Due to the lack of a microphone in my laptop I was searching for a information on getting the microphone in the PS2 EyeToy USB camera running on Linux. I knew that it had a built-in microphone, but didn’t know about any Linux support yet.

Audio support
I quickly came to discover that it’s supported by the USB Audio driver by default, so I was able to grab sound from the microphone by doing something like cat /dev/dsp1 > /dev/dsp.

I haven’t yet gotten it working in some GUI program, like Audacity or the KDE’s Sound Recorder, which, for some reason, either don’t have the option, or don’t allow me to specify the input-device the USB mic is on.
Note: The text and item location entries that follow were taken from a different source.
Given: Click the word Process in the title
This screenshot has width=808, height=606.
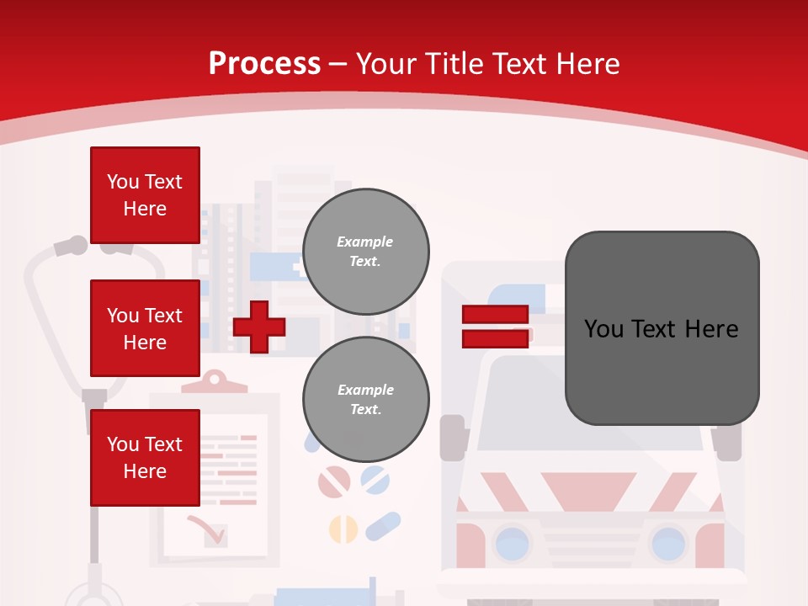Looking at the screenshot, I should (264, 63).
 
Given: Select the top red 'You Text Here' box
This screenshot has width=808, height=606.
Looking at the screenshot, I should (145, 195).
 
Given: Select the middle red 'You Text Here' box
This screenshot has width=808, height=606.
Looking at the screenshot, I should (145, 328).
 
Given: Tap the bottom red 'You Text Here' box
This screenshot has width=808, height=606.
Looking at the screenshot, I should (145, 458).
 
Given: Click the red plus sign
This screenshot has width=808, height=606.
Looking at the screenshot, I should (259, 327).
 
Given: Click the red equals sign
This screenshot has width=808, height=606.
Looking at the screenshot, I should (495, 327).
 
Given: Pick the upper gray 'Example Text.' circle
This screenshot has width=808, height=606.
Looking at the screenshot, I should (365, 252).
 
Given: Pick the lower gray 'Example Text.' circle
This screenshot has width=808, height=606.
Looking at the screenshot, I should (365, 400).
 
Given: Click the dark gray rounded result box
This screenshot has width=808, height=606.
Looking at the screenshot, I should (662, 328).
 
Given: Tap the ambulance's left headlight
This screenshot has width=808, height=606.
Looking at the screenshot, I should (513, 542).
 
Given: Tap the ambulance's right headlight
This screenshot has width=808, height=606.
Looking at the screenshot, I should (668, 542).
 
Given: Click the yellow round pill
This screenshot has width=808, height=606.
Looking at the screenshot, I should (343, 529).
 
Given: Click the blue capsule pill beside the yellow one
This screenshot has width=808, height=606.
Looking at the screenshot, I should (383, 527).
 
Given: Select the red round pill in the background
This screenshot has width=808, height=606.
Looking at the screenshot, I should (333, 481).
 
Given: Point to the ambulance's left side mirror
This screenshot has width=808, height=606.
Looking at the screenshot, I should (452, 437).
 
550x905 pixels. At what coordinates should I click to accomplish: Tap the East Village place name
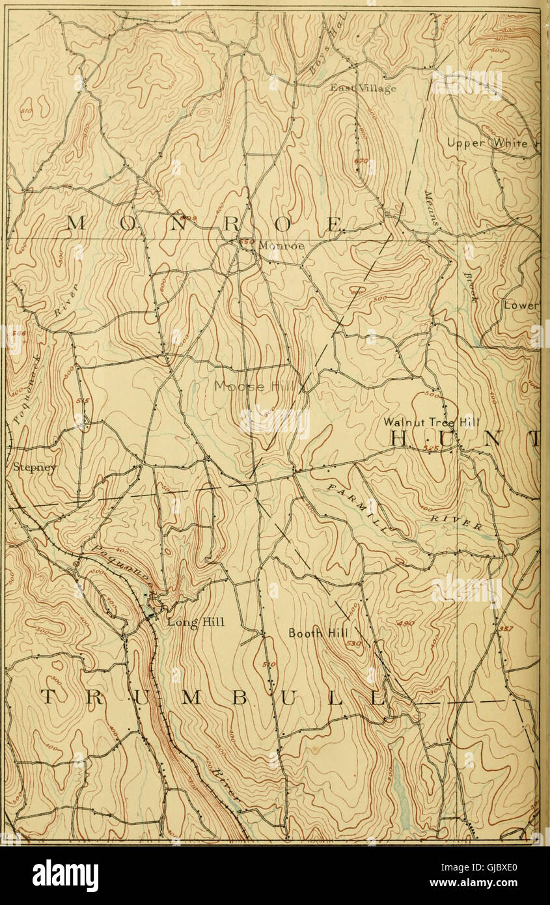(x=363, y=88)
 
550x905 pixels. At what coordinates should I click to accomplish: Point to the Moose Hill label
(x=254, y=387)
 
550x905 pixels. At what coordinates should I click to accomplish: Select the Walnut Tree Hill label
(x=440, y=421)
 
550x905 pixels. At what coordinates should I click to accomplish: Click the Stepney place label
(x=27, y=467)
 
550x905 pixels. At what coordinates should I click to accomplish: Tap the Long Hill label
(x=195, y=622)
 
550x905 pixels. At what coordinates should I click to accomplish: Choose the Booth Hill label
(x=319, y=633)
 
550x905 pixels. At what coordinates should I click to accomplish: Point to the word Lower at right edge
(x=521, y=305)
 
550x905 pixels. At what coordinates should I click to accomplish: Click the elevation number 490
(x=406, y=624)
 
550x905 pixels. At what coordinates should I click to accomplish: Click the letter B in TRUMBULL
(x=239, y=697)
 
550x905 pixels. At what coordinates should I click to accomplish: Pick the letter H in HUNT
(x=398, y=439)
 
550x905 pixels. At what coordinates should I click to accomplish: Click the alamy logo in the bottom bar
(x=65, y=876)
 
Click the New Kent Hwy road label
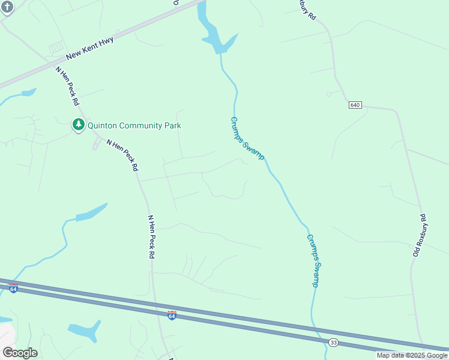click(90, 46)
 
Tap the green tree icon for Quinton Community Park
click(78, 125)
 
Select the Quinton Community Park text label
click(134, 125)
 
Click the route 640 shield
click(355, 105)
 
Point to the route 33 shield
click(333, 342)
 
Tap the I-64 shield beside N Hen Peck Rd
click(172, 314)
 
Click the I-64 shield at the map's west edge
click(13, 288)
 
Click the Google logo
click(20, 352)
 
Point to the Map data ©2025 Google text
click(412, 355)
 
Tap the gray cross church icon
click(7, 6)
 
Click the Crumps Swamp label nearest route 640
click(247, 138)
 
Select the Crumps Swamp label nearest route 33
click(313, 260)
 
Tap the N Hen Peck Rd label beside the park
click(122, 155)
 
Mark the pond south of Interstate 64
click(84, 329)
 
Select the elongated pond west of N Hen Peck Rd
click(90, 212)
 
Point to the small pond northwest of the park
click(28, 93)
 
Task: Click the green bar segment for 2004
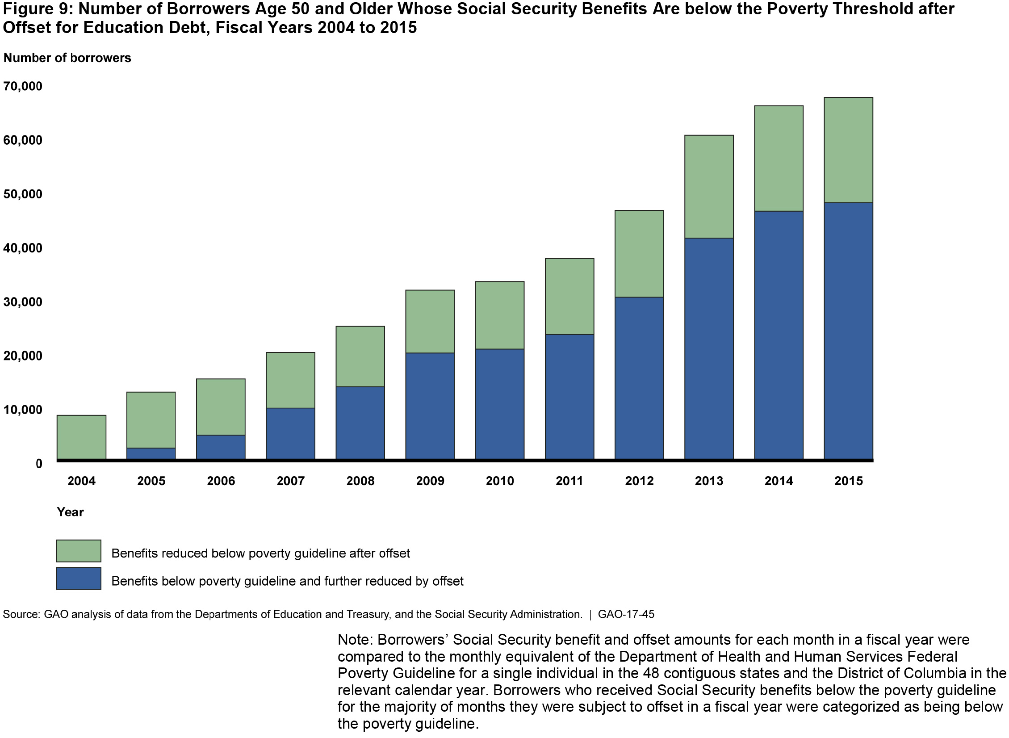81,436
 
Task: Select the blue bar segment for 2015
848,331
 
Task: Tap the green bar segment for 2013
709,186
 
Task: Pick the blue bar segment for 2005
151,453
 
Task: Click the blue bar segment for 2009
430,406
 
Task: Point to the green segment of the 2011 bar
569,296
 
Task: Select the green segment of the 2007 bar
290,380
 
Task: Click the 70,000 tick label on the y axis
23,86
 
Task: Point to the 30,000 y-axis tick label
23,302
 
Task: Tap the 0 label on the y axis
39,464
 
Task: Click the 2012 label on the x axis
639,481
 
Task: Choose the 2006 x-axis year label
221,481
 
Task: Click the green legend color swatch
79,551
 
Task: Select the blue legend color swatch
79,579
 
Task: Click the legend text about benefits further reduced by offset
287,581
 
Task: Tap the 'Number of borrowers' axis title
67,58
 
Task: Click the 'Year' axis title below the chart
70,512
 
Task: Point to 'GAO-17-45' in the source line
626,615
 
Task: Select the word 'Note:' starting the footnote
355,640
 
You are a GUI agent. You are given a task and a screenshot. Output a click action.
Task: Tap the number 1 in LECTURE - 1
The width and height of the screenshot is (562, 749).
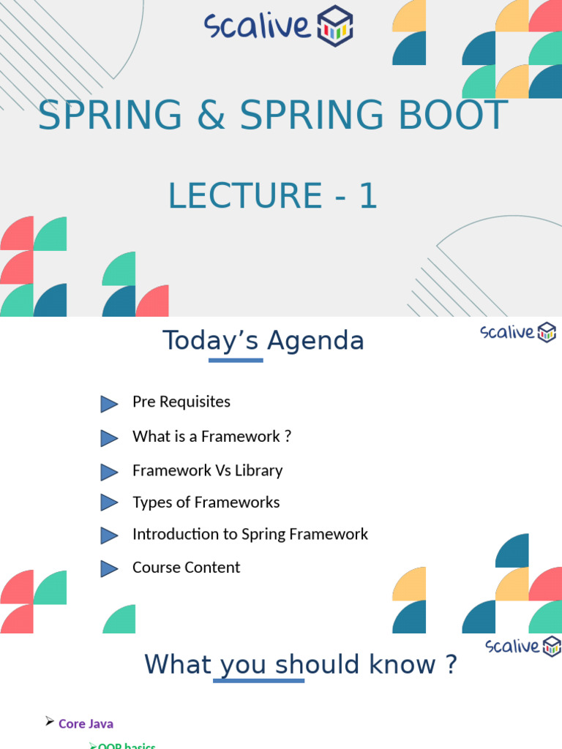point(367,196)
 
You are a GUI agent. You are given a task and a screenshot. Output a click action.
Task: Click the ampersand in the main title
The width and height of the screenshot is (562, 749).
point(211,116)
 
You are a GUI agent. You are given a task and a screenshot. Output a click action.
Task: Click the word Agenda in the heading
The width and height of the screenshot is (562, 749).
point(315,341)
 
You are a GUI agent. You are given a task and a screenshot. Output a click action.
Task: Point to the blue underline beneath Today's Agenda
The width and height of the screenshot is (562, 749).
point(236,360)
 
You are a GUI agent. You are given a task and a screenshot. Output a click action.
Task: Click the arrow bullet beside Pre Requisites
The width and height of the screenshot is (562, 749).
point(109,403)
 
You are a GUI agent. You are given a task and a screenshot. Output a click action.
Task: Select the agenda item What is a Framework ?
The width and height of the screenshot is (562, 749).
point(211,437)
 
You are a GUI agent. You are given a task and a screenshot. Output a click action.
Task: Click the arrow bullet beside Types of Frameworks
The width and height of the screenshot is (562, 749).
point(109,503)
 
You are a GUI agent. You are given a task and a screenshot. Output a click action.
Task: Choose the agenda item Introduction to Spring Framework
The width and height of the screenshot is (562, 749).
point(250,534)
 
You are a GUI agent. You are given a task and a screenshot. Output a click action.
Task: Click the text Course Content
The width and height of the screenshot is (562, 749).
point(186,568)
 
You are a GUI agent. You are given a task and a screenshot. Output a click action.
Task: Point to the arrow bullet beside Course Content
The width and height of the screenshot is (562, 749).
point(109,568)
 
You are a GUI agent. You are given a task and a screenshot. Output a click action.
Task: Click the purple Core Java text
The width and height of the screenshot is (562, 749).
point(86,723)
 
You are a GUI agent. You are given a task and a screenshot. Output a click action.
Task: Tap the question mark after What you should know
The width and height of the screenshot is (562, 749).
point(450,664)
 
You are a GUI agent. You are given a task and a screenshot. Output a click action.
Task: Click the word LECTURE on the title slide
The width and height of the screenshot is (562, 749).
point(245,196)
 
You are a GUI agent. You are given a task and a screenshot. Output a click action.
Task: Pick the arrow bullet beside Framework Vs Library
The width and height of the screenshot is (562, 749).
point(109,472)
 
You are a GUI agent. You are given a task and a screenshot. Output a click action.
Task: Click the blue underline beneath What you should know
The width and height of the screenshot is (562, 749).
point(258,681)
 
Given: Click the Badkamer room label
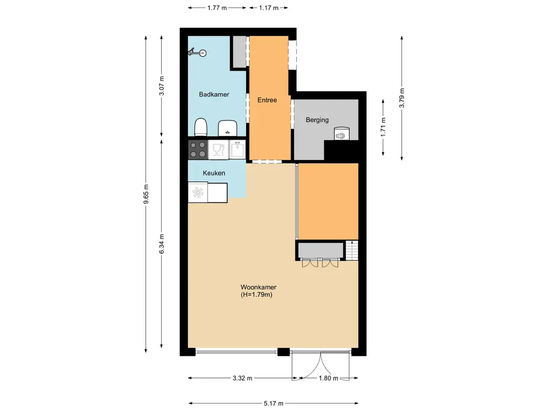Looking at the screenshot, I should pos(214,94).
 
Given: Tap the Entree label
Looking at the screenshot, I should pos(267,100).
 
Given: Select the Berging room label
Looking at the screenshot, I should pos(317,120).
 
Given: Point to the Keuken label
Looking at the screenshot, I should pos(214,173).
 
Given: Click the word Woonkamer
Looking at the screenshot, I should pos(258,287).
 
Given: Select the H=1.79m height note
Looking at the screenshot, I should pos(258,294).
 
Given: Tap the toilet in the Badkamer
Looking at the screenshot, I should pos(201,127).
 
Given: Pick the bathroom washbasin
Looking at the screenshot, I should pos(228,128).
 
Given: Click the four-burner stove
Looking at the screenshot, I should pos(197,149).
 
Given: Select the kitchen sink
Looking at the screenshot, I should pos(237,149).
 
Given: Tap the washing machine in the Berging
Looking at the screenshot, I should pos(341,134).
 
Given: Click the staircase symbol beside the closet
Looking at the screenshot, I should pos(352,250).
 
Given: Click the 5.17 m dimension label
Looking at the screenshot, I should pos(273,404).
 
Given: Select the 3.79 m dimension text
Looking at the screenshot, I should pos(402,97).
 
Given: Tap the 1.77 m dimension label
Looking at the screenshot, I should pos(217,8).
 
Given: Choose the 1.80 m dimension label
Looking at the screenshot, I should pos(328,378).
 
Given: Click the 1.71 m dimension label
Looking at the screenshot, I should pos(383,127).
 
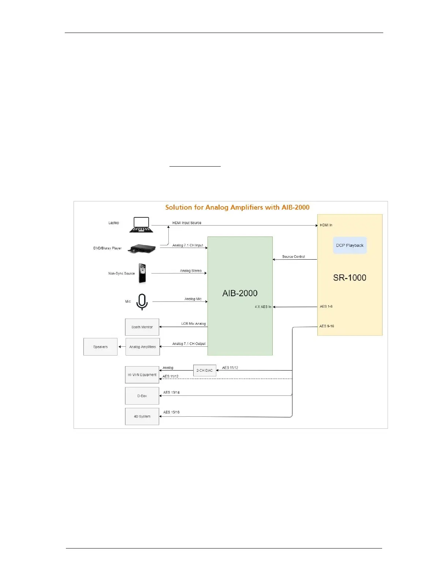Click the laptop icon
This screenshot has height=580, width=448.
(x=141, y=225)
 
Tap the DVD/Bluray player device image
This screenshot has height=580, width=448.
(x=142, y=249)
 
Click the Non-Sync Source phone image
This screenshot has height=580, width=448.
(x=142, y=273)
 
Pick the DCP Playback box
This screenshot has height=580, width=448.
(x=350, y=245)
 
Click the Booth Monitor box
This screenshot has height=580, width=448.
(x=142, y=327)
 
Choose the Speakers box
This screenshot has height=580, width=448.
(x=100, y=347)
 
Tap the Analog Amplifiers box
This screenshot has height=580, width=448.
(x=142, y=347)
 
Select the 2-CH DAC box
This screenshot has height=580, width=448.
(x=204, y=371)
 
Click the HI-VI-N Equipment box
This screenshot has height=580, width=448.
(x=142, y=375)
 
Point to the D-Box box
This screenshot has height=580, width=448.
(x=142, y=396)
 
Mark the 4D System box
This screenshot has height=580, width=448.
(x=142, y=416)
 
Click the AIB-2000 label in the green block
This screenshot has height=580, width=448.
(x=240, y=293)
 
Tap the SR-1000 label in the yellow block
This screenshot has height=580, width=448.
(x=350, y=278)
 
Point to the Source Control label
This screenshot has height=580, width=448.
(x=293, y=257)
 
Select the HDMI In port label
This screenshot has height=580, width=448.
(x=326, y=225)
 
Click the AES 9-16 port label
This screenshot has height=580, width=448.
(x=326, y=326)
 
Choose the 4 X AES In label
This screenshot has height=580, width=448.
(x=263, y=307)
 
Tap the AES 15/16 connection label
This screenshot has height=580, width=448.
(x=171, y=412)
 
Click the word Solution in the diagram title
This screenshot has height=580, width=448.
(x=179, y=208)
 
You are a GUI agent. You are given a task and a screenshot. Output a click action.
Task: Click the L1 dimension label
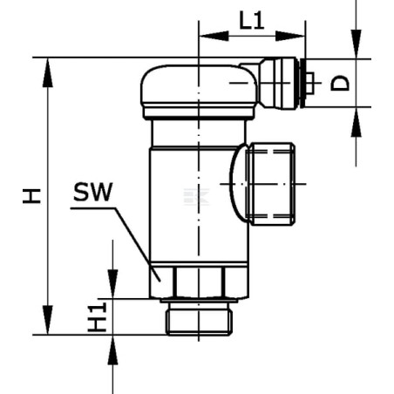(252, 20)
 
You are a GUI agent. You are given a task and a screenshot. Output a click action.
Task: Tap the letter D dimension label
(340, 84)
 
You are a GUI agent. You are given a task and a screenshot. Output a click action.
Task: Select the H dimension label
(32, 196)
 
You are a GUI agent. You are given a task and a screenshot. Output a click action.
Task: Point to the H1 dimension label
(98, 317)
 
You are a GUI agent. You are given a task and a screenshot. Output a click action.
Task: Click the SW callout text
(93, 192)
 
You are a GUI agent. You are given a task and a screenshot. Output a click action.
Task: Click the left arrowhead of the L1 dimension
(214, 36)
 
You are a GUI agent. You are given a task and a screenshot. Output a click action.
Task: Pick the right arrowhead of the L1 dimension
(290, 36)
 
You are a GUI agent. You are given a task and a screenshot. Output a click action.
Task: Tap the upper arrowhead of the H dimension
(48, 72)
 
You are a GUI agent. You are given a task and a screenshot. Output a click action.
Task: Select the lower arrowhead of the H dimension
(48, 320)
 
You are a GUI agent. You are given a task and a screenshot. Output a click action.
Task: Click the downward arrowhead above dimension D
(357, 44)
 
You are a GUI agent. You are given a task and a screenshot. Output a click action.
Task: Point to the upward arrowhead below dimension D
(357, 122)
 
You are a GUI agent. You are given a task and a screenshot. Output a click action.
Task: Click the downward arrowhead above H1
(112, 283)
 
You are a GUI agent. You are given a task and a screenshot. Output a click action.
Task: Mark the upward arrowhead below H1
(112, 350)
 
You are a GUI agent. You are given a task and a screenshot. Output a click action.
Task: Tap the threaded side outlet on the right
(272, 184)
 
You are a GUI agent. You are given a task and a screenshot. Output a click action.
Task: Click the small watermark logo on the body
(196, 197)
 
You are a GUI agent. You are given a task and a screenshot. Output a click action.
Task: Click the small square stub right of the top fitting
(309, 83)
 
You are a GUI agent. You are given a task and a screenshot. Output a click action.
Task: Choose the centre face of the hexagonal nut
(199, 282)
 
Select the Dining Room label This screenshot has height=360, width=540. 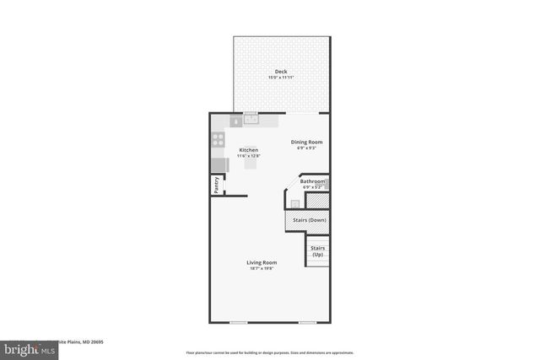307,142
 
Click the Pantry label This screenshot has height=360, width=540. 216,185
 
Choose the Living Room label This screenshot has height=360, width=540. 262,262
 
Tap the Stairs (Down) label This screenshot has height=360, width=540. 310,220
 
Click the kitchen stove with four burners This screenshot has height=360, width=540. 219,141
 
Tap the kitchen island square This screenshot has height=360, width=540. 251,164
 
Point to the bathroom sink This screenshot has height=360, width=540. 294,202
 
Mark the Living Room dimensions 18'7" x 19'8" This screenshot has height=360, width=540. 262,269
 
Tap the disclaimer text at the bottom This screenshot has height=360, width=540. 269,352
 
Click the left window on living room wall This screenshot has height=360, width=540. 239,322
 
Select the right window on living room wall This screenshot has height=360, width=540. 307,322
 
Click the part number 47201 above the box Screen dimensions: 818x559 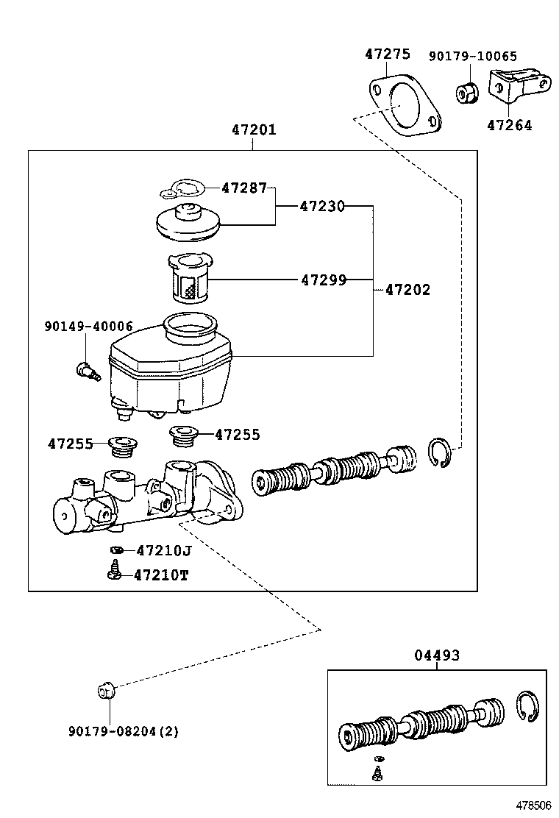pos(254,130)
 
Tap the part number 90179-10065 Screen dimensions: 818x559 pos(473,56)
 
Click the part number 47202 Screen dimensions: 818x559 pos(407,290)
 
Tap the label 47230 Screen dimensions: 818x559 pos(321,207)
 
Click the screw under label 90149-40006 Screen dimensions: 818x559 pos(86,370)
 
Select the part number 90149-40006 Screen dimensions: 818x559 pos(88,326)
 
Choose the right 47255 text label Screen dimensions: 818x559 pos(237,435)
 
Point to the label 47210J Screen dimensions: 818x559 pos(163,550)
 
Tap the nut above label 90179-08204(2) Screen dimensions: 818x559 pos(106,691)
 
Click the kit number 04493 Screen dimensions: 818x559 pos(436,655)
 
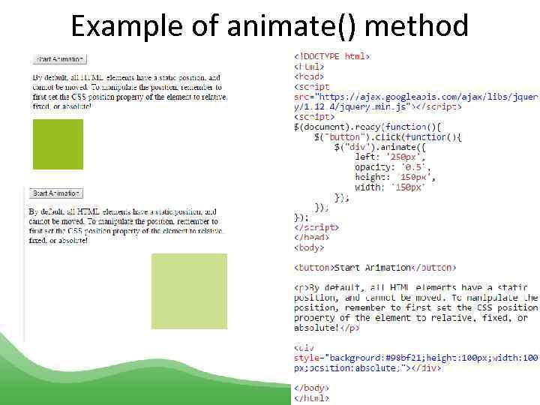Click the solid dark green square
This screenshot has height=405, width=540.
coord(57,144)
Modifying Audacity’s configuration file by hand doesn’t seem to have any effect either — it just only displays /dev/dsp as possible options. I quickly compiled and installed the latest stable version (1.2.4b), but all to no avail — it still refuses to show /dev/dsp1 as an option.

I found some posts from guys having the same problem, but no solution for this yet.

Video support
I knew that the ov51x kernel module kind-of supports the camera, allowing one to grab (still) JPEGs from it, but incidentally I found this ov51x-hack that loads JPEG decompression into the kernel. It is not really regarded safe, but it works like a charm.


 

Nah, I don’t think I’ll hack this piece of hardware to make it work in infra red. :)

 
EyeToy, Linux, Hardware, Hacks

- Navaho Gunleg
rss 3 comments
  1. Alex
    September 14th, 2008 | 19:02 | #1

    Dude,
    What drivers r u using?
    Imma using OmniCam drivers, and I can’t find anything bout using Eye Toy’s microphone………
    Help me plz….

  2. Alex
    September 14th, 2008 | 19:31 | #2

    Oh, don’t bother
    I’ve already figured this by myself
    But, still, how do I use the mic in the apps?
    Have you figured it out?

  3. September 15th, 2008 | 07:45 | #3

    Hi Alex

    If the driver has been installed and the camera connected, a new DSP device should appear (/dev/dsp1, because it will most likely be the 2nd audio device).

    The /dev/dsp1 can be used as input in, for instance, VoIP applications. If you cannot specify this audio device as an audio source in your applications’ audio settings — I guess your application will not support it.